We need books on love, and we need books on marriage, and what we most need is both to soaked with how the Bible and Christian faith teach both — because we inhale and exhale modernity’s and postmodernity’s perceptions of both, and the former is connected to radiating emotions and the second to happiness, and that is not what we in the Christian faith believe. But we don’t have enough good studies of what love or marriage mean. We have some, though.
What book do you recommend people to read on love and marriage?
And one is John Mark Comer’s Love-ology: God. Love. Marriage. Sex. And the never-ending story of male and female. Those who produced Rob Bell’s books seem to be the same producers of this book, though not as much white space — and as a 60yr old, the pink pages with white writing to open each chp was more than a struggle for me to read. Forget the formatting and production, this is a good book. One that pastors need to have in hand for those dating years; youth pastors need this book; and parents wouldn’t do bad to read it and give it to their teens and college age students.
Comer is a pastor with lots of experience with young adults falling in love and trying to figure out marriage. I like his wit and I mostly agree with his ideas.
Love is Jesus on the cross, and that’s very, very good to have someone say: love means washing the feet of another, or serving and sacrificing for one another. Marriage entails four things:
1. Friendship
2. Gardening: a calling, a vocation, something God has called each of us to do.
3. Sexuality
4. Family
(5. Re-creation.)
I like that Comer has plenty from the Song of Songs, and I have read a number of books on the Bible’s view of love and marriage with hardly a reference to the Song of Songs, but instead focus far too much on Ephesians 5.
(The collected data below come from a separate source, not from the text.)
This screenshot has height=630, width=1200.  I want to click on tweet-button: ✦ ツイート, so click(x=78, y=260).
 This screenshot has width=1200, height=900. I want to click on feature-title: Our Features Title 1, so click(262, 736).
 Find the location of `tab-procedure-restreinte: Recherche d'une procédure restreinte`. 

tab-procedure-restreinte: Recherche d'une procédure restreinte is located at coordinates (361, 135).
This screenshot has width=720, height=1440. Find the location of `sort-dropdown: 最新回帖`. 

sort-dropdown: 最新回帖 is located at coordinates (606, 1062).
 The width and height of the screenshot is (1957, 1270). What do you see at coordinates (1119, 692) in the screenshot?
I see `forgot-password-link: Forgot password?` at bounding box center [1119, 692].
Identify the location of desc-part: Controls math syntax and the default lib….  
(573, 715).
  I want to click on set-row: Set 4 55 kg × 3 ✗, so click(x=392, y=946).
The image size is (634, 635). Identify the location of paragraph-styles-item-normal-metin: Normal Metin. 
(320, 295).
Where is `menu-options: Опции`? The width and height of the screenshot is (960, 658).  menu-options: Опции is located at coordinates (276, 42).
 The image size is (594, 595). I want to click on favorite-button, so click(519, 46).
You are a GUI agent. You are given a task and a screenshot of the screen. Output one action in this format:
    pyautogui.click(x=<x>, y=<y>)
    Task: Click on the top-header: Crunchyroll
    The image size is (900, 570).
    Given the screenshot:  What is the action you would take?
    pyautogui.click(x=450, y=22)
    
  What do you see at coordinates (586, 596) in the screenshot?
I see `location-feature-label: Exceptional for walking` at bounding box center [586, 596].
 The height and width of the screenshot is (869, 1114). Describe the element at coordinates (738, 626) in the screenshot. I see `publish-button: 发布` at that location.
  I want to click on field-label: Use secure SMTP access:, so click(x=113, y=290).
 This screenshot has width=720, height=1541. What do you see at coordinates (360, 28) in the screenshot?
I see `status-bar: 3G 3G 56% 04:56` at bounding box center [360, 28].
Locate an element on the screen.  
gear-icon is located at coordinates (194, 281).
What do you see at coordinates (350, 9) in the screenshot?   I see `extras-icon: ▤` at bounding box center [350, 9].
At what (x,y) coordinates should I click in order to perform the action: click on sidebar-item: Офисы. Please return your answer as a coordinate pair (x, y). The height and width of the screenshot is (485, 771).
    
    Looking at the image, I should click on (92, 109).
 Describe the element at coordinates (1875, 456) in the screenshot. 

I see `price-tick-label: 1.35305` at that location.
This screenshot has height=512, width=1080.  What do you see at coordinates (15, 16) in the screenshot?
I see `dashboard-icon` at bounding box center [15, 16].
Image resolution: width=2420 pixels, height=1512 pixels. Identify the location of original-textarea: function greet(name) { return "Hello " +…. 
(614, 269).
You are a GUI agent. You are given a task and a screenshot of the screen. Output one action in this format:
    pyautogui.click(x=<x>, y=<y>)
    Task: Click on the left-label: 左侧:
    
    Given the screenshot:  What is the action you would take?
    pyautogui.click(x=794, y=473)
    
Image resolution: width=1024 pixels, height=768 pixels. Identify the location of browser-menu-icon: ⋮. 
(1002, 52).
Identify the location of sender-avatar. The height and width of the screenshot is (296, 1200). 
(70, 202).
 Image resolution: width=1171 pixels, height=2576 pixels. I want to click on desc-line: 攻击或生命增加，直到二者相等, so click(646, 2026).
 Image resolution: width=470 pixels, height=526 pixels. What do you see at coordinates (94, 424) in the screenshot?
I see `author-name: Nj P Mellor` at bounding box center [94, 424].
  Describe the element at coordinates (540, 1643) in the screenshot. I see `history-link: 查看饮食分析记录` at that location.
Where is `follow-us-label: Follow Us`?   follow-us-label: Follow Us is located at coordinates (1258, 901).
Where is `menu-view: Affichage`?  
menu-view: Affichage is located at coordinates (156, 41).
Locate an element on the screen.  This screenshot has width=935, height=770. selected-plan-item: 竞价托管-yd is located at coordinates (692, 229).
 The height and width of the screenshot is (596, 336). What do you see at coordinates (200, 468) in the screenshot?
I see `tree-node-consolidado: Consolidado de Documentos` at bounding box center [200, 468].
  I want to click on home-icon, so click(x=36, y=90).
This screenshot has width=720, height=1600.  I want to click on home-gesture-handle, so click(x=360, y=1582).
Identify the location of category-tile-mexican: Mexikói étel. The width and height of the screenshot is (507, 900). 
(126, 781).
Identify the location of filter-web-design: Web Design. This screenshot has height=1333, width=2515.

Romance has four elements, and here he uses Song of Songs:
1. The Chase
2. The line (waiting for marriage)
3. The friends, who can help you discern your relationship
4. The journey to the day.
[I’m unconvinced Song of Songs is about romance before marriage.]
On gender roles… from creation; gender wars … from sin. Comer takes Gen 3:15 as prescriptive more than do I; I take it as descriptive of sinful patterns in the world that can be redeemed in Christ. He sees Eph 5 teaching males as leaders. The Bible though does not say in Eph 5 men are leaders; it says they are sacrificers. Comer does see both as called to be like Christ in their relationship to one another — that’s good.
He’s got a chp on singleness, too, which he sees as a gift for some. He has a pastorally sensitive, traditional approach to the same-sex relations issues where he punches some myths in the nose.